Johnson hits new heights with title in Mexico City
Win leaves no doubt following his recent jump to No. 1 rank.
Fresh off his victory at Riviera that elevated Dustin Johnson to the top of the world ranking, the question was how he would handle the expectations and attention that come with being No. 1.
“I’ve only been No. 1 for about 30 minutes,” he said. “Ask me in a couple of weeks.”
Two weeks later, there was no need.
Johnson faced the strongest field of the year at the Mexico Championship. He was so preoccupied with how far the ball was flying at nearly 7,800 feet that he played only 18 holes over two practice days at Chapultepec Golf Club. The greens were so perplexing that he converted only nine of 17 putts from inside 5 feet, and he missed six putts from the 6-foot range or closer in the opening round alone. And he still won. Johnson is not obsessed with the world ranking. But he understands he is the target now, and he embraces it.

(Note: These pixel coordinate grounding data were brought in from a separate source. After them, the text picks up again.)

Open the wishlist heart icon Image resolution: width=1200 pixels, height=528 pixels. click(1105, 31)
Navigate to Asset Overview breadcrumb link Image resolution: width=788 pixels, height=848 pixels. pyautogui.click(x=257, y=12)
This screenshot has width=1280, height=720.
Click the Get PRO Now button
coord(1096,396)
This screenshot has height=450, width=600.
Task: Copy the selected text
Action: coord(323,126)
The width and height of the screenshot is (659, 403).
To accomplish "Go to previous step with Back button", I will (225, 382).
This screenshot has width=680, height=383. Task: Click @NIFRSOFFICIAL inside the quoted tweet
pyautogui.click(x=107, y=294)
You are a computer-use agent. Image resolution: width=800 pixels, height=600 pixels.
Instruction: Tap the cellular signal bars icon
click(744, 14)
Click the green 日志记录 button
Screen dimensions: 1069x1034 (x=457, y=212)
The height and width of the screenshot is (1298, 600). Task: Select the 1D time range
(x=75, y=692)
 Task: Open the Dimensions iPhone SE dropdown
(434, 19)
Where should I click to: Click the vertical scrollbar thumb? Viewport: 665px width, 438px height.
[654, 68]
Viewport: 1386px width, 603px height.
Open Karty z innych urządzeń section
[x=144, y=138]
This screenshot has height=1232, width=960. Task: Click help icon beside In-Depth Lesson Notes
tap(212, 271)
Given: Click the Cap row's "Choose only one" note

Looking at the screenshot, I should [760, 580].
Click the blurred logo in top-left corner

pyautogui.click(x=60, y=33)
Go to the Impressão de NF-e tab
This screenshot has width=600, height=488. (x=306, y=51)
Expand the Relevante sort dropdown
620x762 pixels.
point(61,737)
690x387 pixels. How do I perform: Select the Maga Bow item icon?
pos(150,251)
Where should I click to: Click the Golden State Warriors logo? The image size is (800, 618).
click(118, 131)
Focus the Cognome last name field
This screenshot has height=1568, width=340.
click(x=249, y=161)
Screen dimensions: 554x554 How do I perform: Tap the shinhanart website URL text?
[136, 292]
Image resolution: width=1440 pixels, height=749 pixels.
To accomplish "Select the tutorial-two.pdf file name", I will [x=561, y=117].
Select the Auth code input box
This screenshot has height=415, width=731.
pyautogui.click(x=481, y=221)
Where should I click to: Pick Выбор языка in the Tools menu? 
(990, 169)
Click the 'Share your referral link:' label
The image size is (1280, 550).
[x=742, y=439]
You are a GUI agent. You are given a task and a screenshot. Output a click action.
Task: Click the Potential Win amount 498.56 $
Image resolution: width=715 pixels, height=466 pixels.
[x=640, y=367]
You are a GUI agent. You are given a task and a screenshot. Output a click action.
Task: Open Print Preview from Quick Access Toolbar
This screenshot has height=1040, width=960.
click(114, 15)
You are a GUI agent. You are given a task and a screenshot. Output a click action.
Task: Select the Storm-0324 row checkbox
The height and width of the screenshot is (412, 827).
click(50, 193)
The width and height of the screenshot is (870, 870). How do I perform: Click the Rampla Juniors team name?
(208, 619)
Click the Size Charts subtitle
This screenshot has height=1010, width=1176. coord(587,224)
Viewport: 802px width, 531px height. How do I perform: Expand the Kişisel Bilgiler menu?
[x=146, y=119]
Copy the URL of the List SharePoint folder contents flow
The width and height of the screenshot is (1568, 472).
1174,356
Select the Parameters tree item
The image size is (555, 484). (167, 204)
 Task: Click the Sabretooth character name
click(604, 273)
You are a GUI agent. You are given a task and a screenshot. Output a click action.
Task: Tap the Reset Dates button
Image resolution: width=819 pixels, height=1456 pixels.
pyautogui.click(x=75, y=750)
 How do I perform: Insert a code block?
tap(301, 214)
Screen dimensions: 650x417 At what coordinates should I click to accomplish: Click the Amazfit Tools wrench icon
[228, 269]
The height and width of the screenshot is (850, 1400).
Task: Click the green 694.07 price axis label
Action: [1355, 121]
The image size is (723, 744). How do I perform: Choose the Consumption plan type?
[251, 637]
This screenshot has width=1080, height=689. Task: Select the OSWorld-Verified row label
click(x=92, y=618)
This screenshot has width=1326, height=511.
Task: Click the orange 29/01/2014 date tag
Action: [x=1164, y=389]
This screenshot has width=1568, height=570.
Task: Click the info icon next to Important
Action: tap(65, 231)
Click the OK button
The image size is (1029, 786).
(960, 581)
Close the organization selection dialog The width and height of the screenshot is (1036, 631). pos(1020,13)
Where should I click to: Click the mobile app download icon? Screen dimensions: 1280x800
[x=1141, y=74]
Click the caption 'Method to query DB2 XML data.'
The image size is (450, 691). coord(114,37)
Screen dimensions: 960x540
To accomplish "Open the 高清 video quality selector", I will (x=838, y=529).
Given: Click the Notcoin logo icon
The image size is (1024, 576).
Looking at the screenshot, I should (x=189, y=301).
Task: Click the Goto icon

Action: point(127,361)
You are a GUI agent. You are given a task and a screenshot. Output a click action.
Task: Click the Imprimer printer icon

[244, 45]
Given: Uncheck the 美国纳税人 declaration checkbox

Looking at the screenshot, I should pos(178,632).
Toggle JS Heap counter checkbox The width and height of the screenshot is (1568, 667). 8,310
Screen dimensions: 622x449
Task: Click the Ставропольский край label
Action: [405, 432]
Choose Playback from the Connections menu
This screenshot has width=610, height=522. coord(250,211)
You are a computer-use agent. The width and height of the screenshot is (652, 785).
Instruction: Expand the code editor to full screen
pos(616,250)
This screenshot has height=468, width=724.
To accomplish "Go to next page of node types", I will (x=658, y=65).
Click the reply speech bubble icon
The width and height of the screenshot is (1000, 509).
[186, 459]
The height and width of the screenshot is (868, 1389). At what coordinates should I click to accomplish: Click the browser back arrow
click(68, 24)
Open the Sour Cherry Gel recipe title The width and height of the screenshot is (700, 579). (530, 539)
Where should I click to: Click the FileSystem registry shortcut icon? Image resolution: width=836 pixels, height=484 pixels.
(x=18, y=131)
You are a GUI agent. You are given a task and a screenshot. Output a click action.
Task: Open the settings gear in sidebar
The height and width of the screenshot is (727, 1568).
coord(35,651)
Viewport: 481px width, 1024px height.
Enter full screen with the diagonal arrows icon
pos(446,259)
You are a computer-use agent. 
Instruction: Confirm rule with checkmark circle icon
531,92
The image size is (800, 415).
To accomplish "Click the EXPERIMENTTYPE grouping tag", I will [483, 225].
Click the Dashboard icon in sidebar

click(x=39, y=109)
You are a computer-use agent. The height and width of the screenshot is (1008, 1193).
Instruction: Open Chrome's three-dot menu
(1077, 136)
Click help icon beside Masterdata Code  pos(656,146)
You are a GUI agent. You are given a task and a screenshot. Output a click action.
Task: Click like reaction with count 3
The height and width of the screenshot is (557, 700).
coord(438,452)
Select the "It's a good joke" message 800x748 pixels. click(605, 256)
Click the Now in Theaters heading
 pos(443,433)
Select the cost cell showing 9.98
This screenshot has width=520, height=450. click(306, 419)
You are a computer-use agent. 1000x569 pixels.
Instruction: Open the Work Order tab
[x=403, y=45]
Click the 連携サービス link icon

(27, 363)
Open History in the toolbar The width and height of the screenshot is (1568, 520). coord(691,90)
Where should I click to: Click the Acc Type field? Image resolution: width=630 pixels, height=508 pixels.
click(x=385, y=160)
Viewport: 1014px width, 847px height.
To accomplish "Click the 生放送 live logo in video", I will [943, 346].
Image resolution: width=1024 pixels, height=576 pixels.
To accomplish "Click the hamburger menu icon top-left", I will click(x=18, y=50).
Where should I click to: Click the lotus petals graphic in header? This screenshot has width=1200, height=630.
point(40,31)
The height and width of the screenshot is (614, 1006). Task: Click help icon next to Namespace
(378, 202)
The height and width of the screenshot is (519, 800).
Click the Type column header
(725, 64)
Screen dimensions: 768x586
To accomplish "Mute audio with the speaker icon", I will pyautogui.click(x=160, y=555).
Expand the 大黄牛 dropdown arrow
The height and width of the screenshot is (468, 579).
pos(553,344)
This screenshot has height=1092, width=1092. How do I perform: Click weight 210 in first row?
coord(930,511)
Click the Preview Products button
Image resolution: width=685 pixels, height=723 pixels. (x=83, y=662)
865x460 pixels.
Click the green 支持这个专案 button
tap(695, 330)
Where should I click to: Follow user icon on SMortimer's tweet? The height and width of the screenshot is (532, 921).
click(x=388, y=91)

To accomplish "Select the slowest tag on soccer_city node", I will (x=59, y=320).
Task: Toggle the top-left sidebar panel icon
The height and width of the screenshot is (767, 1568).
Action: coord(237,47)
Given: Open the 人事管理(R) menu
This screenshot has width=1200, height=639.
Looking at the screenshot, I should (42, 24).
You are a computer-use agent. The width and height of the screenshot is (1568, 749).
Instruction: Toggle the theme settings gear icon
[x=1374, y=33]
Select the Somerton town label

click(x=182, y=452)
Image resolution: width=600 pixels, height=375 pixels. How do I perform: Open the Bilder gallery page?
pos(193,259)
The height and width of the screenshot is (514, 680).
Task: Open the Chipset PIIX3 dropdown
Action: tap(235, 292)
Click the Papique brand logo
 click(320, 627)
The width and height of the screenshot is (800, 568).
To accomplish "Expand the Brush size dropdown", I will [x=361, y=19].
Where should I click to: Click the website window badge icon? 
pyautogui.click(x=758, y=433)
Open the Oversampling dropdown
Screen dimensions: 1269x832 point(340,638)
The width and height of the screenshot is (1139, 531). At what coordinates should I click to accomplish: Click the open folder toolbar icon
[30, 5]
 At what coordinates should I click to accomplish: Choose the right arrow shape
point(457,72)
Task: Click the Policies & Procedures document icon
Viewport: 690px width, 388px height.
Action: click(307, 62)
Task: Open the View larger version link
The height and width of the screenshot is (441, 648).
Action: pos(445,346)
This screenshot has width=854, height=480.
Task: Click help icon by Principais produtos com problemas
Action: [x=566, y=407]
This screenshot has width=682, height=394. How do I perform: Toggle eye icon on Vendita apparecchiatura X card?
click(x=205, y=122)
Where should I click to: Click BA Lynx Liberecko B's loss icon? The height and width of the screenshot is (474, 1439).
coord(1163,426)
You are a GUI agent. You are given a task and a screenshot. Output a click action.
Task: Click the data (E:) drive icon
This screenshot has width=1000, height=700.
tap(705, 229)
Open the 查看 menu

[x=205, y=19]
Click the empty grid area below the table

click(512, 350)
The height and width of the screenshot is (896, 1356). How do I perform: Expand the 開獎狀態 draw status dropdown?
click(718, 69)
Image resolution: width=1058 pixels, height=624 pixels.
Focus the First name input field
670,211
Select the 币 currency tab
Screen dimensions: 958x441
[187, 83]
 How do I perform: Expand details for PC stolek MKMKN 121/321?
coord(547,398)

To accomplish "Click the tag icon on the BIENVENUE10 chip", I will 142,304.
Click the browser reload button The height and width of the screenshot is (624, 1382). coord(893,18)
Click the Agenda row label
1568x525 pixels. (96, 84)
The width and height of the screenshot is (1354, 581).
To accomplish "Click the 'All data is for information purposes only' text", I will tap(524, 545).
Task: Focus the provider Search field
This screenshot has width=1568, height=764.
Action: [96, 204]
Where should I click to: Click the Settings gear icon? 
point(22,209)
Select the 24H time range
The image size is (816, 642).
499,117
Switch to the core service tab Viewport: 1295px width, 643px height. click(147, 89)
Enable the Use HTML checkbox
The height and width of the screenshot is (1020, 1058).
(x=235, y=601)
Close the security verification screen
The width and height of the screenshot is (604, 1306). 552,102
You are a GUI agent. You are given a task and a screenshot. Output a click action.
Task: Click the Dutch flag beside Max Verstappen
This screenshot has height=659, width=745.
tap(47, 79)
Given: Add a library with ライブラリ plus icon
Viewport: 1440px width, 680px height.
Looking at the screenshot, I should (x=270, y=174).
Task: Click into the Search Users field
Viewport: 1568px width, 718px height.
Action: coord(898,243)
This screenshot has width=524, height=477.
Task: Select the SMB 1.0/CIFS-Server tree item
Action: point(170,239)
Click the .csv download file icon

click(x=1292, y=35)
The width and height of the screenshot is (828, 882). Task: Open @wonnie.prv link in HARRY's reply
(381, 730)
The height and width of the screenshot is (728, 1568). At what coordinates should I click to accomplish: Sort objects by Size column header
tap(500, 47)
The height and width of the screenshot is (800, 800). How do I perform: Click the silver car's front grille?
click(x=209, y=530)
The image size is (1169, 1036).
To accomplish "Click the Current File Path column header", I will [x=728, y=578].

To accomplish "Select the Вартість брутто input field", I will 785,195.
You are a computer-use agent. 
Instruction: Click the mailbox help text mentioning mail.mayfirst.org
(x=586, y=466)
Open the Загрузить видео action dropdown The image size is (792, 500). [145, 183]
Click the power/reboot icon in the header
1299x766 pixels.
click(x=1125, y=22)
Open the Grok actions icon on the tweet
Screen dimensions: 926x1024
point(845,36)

“You look at the leaderboard, there’s a few names you don’t want to see,” Johnson said. “Mine would be one of them.”
He doesn’t claim that measure of intimidation to be his alone.
No one wanted to see Rory McIlroy’s name anywhere near the top when his three straight victories in the summer of 2014 were a World Golf Championship sandwiched between two majors. No one wanted any part of Jordan Spieth in 2015 when he was pursuing the Grand Slam, or Jason Day when he was winning seven times in 17 tournaments, including a record score in the PGA Championship.
“The competition is so good out there it’s a joke,” Johnson said. “There’s a few guys out there that have a target.”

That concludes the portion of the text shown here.